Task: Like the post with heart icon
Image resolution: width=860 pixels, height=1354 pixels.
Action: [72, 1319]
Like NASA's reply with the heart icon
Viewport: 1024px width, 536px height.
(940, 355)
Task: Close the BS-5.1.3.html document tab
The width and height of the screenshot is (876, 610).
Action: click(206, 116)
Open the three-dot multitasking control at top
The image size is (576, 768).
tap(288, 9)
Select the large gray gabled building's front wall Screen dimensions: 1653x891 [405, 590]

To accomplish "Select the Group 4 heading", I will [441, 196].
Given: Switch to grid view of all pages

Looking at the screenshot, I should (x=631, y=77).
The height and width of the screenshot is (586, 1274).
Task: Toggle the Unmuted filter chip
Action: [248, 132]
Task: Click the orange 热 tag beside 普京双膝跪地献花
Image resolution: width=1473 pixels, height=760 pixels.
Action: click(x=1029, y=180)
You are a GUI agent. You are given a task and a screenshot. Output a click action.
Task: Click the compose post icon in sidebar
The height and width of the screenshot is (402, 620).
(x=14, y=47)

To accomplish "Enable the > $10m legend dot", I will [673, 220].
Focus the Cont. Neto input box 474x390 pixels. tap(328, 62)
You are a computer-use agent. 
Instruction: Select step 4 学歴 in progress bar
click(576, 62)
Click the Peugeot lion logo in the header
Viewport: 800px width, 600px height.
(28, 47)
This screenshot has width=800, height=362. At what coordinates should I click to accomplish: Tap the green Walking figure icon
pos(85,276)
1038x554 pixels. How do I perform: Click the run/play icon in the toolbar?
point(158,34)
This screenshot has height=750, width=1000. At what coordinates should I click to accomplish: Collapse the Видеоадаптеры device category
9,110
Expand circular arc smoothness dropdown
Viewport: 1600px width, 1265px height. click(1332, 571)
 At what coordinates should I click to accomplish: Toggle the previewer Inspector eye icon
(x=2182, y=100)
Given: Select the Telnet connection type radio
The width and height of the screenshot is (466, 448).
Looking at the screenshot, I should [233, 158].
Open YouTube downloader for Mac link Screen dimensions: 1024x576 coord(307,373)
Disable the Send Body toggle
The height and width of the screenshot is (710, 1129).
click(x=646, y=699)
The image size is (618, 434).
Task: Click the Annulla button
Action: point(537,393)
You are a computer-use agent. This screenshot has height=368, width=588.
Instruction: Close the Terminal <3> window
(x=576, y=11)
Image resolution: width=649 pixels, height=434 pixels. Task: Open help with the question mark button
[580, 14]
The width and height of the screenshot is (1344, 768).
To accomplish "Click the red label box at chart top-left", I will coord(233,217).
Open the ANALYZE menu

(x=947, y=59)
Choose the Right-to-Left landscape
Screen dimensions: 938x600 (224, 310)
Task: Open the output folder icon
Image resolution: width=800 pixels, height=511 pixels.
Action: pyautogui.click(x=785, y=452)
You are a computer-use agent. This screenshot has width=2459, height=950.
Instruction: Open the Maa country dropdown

***

» **PROBLEM REQUIREMENTS**
Each line holding the word "post" must be copied from the data.

» **COMPLETED EXERCISE**
Task: Like the post with heart icon
Task: Click the compose post icon in sidebar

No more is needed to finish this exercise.